It was once thought that taking vitamin E could reduce the risk of prostate cancer. However, recent research suggests this is not the case. Back in 2008 one large study, known as the Selenium and Vitamin E Cancer Prevention Trial (SELECT), showed that not only did vitamin E fail to decrease the risk of prostate cancer — it may have increased the risk instead.
The SELECT trial was initiated after another study, known as the Alpha-Tocopherol, Beta-Carotene (ATBC) Cancer Prevention Trial, found that men who took vitamin E experienced fewer prostate cancer diagnoses and fewer prostate cancer deaths than men who took a placebo. While these results were intriguing, because the ATBC study did not aim to study prostate cancer specifically, and included a limited sample of men, further research was needed.
The SELECT trial was designed to specifically examine the impact of vitamin E and another supplement, selenium, on prostate cancer risk. The study included 35,533 men ages 50 and older who did not have prostate cancer. Participants were randomly assigned to take daily pills that contained vitamin E, selenium, both, or neither. To determine the impact of supplements on cancer risk, the researchers planned to compare cancer rates among the four different groups over several years.
In 2008, after following the men for only five and a half years, the trial was stopped short. The study’s safety monitoring committee concluded that neither vitamin E nor selenium — alone or in combination — offered protection against prostate cancer. More importantly, however, they noted that the risk of developing prostate cancer in the vitamin E group was slightly higher than the risk in the other three groups. Though the difference in risk between the groups was not significant in a scientific sense, it was still threatening enough to stop the trial.
Now, seven years into follow-up, this worrisome trend persists. Only this time, the results are more definitive. A new data analysis published in the October issue the Journal of the American Medical Association reveals that the vitamin E group is the only group with a significantly higher rate of both aggressive and non-aggressive prostate cancer. Compared with the placebo group, men who took only vitamin E during the trial were 17% more likely to get prostate cancer over the seven-year period. The researchers were unable to offer an explanation of why taking the vitamin supplement increased cancer rates in these men.
Dr. Marc Garnick, an internationally renowned expert in medical oncology and urologic cancer, and editor in chief of the Annual Report on Prostate Diseases, offers readers some advice in light of these alarming results.

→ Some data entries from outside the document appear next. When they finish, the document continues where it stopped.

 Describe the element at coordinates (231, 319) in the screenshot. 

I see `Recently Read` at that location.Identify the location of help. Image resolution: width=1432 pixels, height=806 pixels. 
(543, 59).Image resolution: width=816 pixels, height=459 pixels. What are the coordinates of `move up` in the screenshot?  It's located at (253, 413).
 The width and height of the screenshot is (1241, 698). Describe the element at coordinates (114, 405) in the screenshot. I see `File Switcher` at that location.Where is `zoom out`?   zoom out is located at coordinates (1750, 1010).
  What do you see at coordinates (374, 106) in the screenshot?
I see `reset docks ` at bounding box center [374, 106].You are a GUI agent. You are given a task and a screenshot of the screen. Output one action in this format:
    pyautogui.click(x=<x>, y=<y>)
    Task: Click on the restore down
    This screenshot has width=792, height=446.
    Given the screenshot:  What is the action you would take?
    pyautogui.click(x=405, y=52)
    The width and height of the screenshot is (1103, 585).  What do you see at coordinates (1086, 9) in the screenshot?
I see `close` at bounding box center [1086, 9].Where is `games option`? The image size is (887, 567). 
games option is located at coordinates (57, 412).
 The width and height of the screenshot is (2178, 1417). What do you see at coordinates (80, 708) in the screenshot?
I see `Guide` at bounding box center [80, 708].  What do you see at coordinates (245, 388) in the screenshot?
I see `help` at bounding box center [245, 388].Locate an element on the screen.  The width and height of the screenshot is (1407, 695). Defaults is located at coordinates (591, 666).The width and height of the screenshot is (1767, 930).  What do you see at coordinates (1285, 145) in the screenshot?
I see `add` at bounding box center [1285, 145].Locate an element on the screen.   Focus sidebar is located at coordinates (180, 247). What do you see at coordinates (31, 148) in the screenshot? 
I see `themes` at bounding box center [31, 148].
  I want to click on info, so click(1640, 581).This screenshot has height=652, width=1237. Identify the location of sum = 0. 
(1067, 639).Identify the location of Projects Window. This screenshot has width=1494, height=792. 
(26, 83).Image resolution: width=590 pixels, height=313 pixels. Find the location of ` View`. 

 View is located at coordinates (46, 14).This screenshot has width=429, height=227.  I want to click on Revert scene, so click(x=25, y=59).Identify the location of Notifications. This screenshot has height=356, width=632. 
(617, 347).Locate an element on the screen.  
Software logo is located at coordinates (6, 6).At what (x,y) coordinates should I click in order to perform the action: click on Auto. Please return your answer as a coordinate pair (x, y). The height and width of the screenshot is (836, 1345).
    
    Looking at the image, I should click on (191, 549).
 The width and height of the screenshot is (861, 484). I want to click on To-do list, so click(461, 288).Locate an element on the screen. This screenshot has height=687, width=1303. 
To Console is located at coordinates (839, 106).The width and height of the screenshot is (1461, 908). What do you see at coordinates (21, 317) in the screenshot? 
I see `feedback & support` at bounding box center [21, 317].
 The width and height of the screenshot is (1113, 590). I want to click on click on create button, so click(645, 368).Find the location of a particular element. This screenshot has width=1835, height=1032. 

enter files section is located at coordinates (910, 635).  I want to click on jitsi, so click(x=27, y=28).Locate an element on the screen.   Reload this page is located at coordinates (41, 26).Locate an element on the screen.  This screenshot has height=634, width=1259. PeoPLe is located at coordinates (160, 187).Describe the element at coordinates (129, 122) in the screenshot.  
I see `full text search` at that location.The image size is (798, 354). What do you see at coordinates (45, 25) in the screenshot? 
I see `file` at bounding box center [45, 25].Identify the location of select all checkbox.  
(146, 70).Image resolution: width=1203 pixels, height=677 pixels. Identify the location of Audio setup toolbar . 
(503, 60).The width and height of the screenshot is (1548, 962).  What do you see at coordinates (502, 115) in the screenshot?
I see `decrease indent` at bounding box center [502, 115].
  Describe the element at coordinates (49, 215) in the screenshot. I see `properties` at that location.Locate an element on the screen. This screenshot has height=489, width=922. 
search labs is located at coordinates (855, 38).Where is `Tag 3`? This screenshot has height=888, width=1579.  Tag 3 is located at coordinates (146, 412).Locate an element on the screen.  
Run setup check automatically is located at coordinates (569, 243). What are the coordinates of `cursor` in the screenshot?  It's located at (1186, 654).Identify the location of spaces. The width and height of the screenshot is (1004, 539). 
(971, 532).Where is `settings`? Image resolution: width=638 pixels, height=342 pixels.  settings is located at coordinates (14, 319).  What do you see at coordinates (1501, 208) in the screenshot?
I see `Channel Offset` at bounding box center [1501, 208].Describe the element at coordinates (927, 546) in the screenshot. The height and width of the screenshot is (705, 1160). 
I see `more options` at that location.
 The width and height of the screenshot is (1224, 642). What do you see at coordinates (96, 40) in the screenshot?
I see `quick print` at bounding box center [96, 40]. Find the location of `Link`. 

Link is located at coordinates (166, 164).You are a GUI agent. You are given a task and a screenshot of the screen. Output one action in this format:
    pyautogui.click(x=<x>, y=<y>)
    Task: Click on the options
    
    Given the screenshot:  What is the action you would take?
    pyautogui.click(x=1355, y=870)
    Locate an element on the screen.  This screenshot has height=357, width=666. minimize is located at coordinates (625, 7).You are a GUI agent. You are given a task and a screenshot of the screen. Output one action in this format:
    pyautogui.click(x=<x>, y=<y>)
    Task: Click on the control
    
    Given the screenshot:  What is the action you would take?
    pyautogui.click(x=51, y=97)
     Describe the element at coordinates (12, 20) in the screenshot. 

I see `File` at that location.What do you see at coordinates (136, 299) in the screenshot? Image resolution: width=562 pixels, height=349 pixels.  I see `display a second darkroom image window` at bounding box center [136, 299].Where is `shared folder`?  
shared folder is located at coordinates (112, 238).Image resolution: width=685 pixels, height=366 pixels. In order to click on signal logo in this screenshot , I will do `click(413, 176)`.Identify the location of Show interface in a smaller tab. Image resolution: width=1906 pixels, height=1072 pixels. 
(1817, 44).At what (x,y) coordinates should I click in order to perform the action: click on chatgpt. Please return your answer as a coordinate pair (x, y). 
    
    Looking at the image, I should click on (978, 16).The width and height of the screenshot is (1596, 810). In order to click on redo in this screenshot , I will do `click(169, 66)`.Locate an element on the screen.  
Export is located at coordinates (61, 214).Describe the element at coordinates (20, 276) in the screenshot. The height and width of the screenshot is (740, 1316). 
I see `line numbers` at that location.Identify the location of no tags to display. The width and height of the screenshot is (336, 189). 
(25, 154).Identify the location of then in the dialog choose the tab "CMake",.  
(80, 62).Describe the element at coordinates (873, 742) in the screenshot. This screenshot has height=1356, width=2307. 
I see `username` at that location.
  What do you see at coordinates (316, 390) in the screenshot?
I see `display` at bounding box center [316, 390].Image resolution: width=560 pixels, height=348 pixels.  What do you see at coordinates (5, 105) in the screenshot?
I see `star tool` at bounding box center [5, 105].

“We know that eating a healthy, balanced diet can help prevent prostate cancer. Based on the results of the SELECT trial, I strongly discourage my patients from taking supplemental vitamin E or selenium. In fact, I tell all my patients to throw away essentially every supplement they swear by; studies have generally not shown them to be helpful for disease prevention. Overall, if people eat a healthy diet, they really shouldn’t need supplements.”
The SELECT trial is the only large study thus far that has shown these results. More, longer-term research is needed to determine exactly why vitamin E might lead to greater prostate cancer risk. The trial’s scientists will offer blood and tissue samples from 3,500 men who participated in the trial to other scientists with an interest in further investigating the potential vitamin E and prostate cancer connection.